WHAT IS REQUIRED >>
Reproduce the entries exactly as they appear below.

────────

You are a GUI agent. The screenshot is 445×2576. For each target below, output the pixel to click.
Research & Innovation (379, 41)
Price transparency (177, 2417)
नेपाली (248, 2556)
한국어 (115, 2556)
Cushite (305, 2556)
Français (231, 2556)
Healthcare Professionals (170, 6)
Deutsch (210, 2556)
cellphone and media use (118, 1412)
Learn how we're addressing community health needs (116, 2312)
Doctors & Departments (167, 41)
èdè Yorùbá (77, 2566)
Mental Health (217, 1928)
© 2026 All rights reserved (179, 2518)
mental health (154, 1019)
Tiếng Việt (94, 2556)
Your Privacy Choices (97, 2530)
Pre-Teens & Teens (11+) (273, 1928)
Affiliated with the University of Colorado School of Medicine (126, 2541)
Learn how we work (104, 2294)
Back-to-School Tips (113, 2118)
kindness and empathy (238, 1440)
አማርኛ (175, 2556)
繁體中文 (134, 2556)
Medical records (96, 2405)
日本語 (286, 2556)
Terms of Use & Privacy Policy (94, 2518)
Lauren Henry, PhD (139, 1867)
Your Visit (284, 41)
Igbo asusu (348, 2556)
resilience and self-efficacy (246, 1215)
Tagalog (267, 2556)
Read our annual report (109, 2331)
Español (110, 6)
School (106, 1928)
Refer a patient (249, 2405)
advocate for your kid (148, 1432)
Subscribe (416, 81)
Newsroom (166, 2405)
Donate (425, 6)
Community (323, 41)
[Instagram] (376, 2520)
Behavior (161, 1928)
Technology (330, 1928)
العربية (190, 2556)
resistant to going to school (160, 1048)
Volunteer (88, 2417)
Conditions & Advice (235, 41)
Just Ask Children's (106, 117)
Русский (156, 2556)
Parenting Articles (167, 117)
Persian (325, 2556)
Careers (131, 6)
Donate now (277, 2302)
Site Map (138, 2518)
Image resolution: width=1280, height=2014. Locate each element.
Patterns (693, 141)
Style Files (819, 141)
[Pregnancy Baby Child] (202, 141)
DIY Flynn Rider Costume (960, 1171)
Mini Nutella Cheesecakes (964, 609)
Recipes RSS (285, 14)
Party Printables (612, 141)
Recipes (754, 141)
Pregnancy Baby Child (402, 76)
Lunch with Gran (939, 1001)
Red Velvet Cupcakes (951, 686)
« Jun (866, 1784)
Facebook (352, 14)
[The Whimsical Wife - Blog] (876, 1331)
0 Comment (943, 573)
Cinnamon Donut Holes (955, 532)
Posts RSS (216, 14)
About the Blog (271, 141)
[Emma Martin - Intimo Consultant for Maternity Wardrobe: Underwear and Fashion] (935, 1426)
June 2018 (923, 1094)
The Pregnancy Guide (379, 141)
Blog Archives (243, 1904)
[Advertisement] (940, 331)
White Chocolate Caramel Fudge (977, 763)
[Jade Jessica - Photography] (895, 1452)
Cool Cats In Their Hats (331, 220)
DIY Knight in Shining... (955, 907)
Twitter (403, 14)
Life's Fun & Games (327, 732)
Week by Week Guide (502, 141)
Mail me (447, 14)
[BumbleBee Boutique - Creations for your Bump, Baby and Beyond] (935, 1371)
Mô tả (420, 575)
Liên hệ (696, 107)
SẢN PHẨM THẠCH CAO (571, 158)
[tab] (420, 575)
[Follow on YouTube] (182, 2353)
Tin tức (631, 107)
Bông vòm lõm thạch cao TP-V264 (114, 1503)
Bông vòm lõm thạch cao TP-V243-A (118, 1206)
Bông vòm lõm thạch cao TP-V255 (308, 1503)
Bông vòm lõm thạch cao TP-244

────────

OUTPUT OF THE TASK >>
You are a GUI agent. The screenshot is 445×2576. For each target below, output the pixel to click.
Research & Innovation (379, 41)
Price transparency (177, 2417)
नेपाली (248, 2556)
한국어 (115, 2556)
Cushite (305, 2556)
Français (231, 2556)
Healthcare Professionals (170, 6)
Deutsch (210, 2556)
cellphone and media use (118, 1412)
Learn how we're addressing community health needs (116, 2312)
Doctors & Departments (167, 41)
èdè Yorùbá (77, 2566)
Mental Health (217, 1928)
© 2026 All rights reserved (179, 2518)
mental health (154, 1019)
Tiếng Việt (94, 2556)
Your Privacy Choices (97, 2530)
Pre-Teens & Teens (11+) (273, 1928)
Affiliated with the University of Colorado School of Medicine (126, 2541)
Learn how we work (104, 2294)
Back-to-School Tips (113, 2118)
kindness and empathy (238, 1440)
አማርኛ (175, 2556)
繁體中文 (134, 2556)
Medical records (96, 2405)
日本語 (286, 2556)
Terms of Use & Privacy Policy (94, 2518)
Lauren Henry, PhD (139, 1867)
Your Visit (284, 41)
Igbo asusu (348, 2556)
resilience and self-efficacy (246, 1215)
Tagalog (267, 2556)
Read our annual report (109, 2331)
Español (110, 6)
School (106, 1928)
Refer a patient (249, 2405)
advocate for your kid (148, 1432)
Subscribe (416, 81)
Newsroom (166, 2405)
Donate (425, 6)
Community (323, 41)
[Instagram] (376, 2520)
Behavior (161, 1928)
Technology (330, 1928)
العربية (190, 2556)
resistant to going to school (160, 1048)
Volunteer (88, 2417)
Conditions & Advice (235, 41)
Just Ask Children's (106, 117)
Русский (156, 2556)
Parenting Articles (167, 117)
Persian (325, 2556)
Careers (131, 6)
Donate now (277, 2302)
Site Map (138, 2518)
Image resolution: width=1280, height=2014. Locate each element.
Patterns (693, 141)
Style Files (819, 141)
[Pregnancy Baby Child] (202, 141)
DIY Flynn Rider Costume (960, 1171)
Mini Nutella Cheesecakes (964, 609)
Recipes RSS (285, 14)
Party Printables (612, 141)
Recipes (754, 141)
Pregnancy Baby Child (402, 76)
Lunch with Gran (939, 1001)
Red Velvet Cupcakes (951, 686)
« Jun (866, 1784)
Facebook (352, 14)
[The Whimsical Wife - Blog] (876, 1331)
0 Comment (943, 573)
Cinnamon Donut Holes (955, 532)
Posts RSS (216, 14)
About the Blog (271, 141)
[Emma Martin - Intimo Consultant for Maternity Wardrobe: Underwear and Fashion] (935, 1426)
June 2018 (923, 1094)
The Pregnancy Guide (379, 141)
Blog Archives (243, 1904)
[Advertisement] (940, 331)
White Chocolate Caramel Fudge (977, 763)
[Jade Jessica - Photography] (895, 1452)
Cool Cats In Their Hats (331, 220)
DIY Knight in Shining... (955, 907)
Twitter (403, 14)
Life's Fun & Games (327, 732)
Week by Week Guide (502, 141)
Mail me (447, 14)
[BumbleBee Boutique - Creations for your Bump, Baby and Beyond] (935, 1371)
Mô tả (420, 575)
Liên hệ (696, 107)
SẢN PHẨM THẠCH CAO (571, 158)
[tab] (420, 575)
[Follow on YouTube] (182, 2353)
Tin tức (631, 107)
Bông vòm lõm thạch cao TP-V264 (114, 1503)
Bông vòm lõm thạch cao TP-V243-A (118, 1206)
Bông vòm lõm thạch cao TP-V255 (308, 1503)
Bông vòm lõm thạch cao TP-244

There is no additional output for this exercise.